* Work order *
In duplicating the lines below, keep every word unchanged and drop the pictures.

Data for this task: Begin

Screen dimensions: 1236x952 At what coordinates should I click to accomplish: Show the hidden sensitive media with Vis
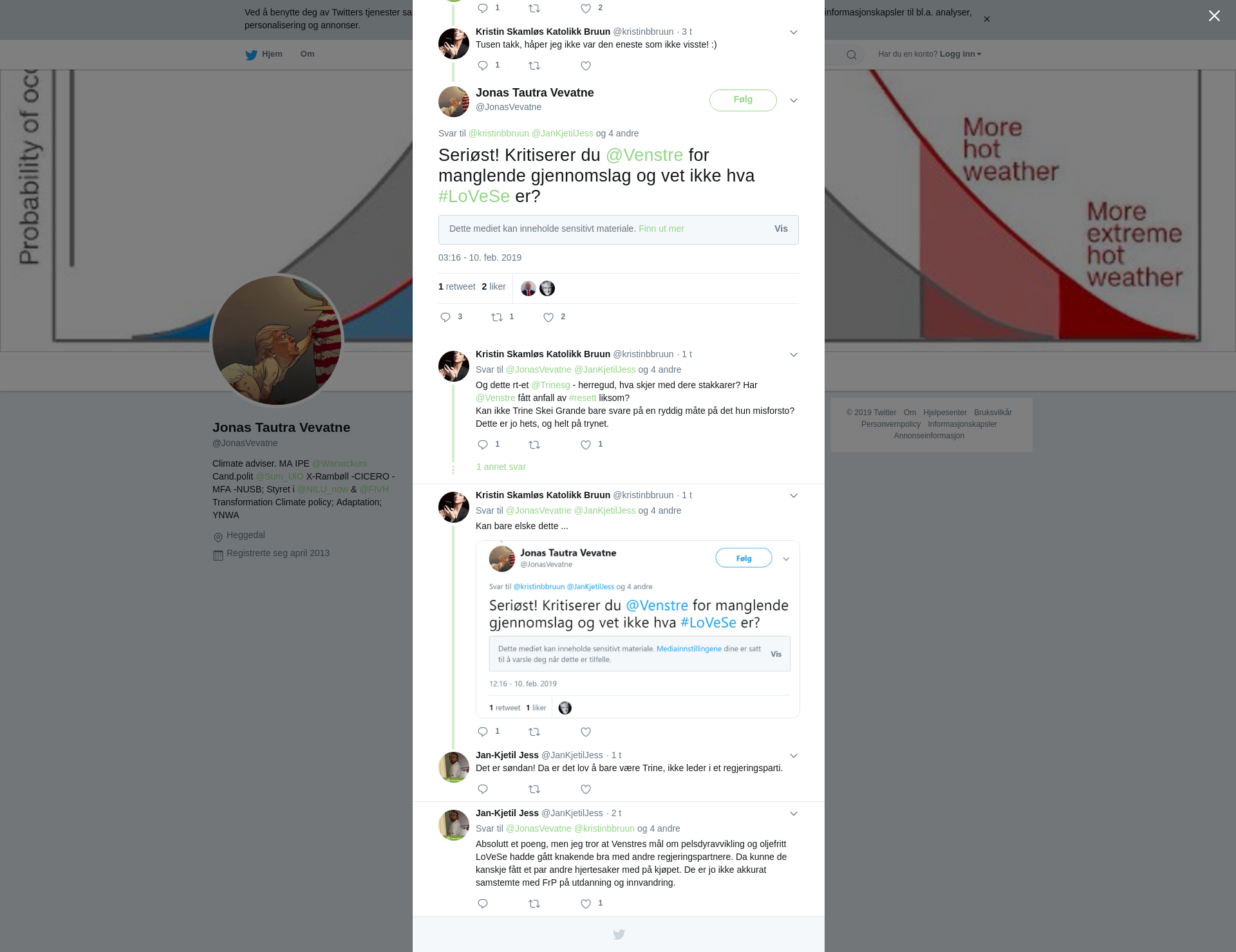[781, 229]
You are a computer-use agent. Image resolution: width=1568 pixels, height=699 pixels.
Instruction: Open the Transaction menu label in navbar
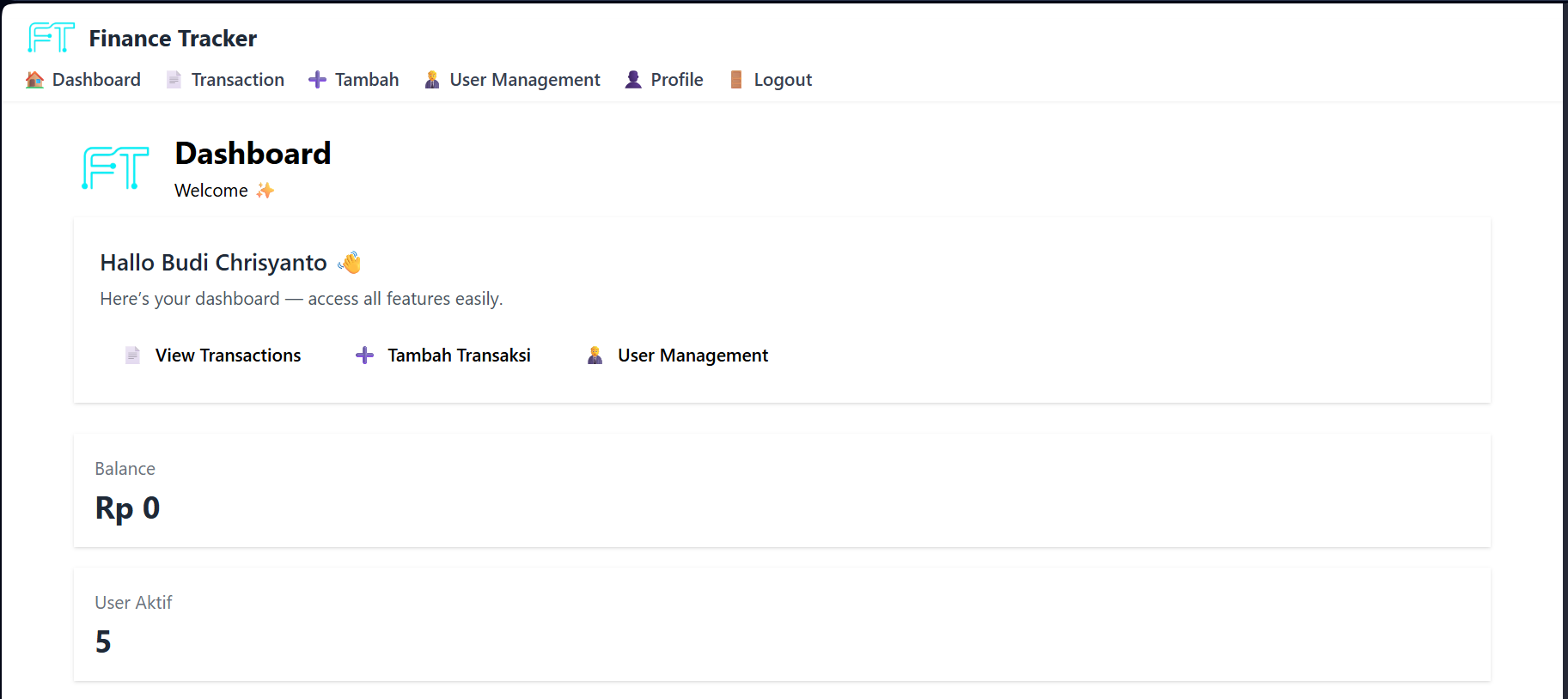tap(237, 80)
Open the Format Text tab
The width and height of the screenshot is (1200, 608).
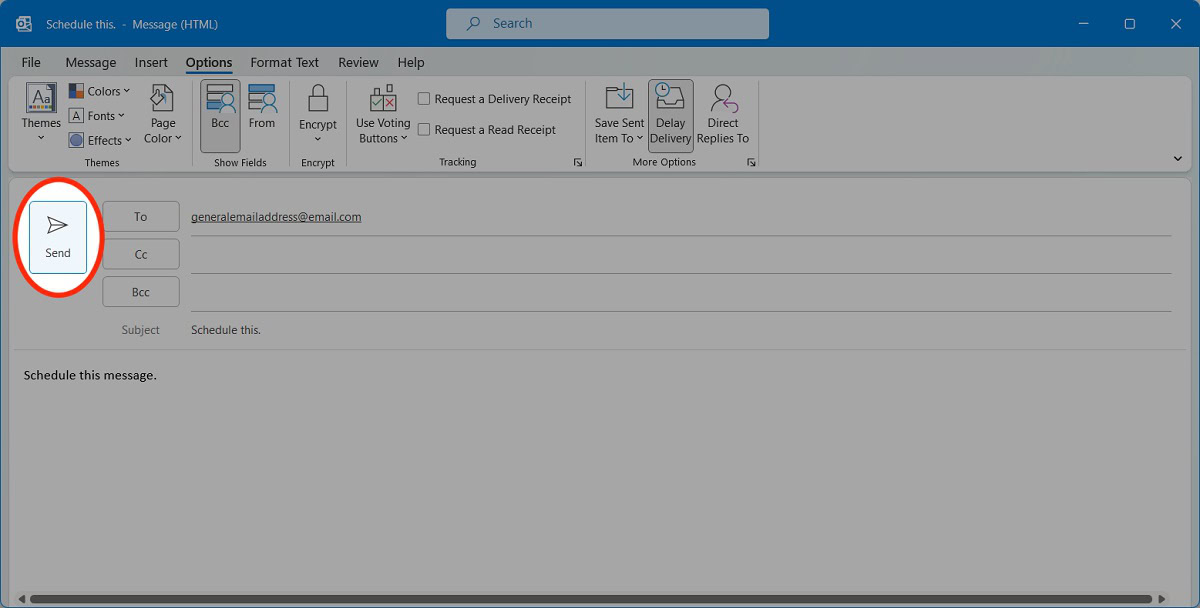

Data for this task: End

* Solution for this problem *
Screen dimensions: 1236x952 At what coordinates should I click to accomplish: Show the hidden sensitive media with Vis
[781, 229]
You are a computer-use agent. Image resolution: width=1568 pixels, height=699 pixels.
Instruction: Open the Transaction menu label in navbar
tap(237, 80)
Open the Format Text tab
The width and height of the screenshot is (1200, 608).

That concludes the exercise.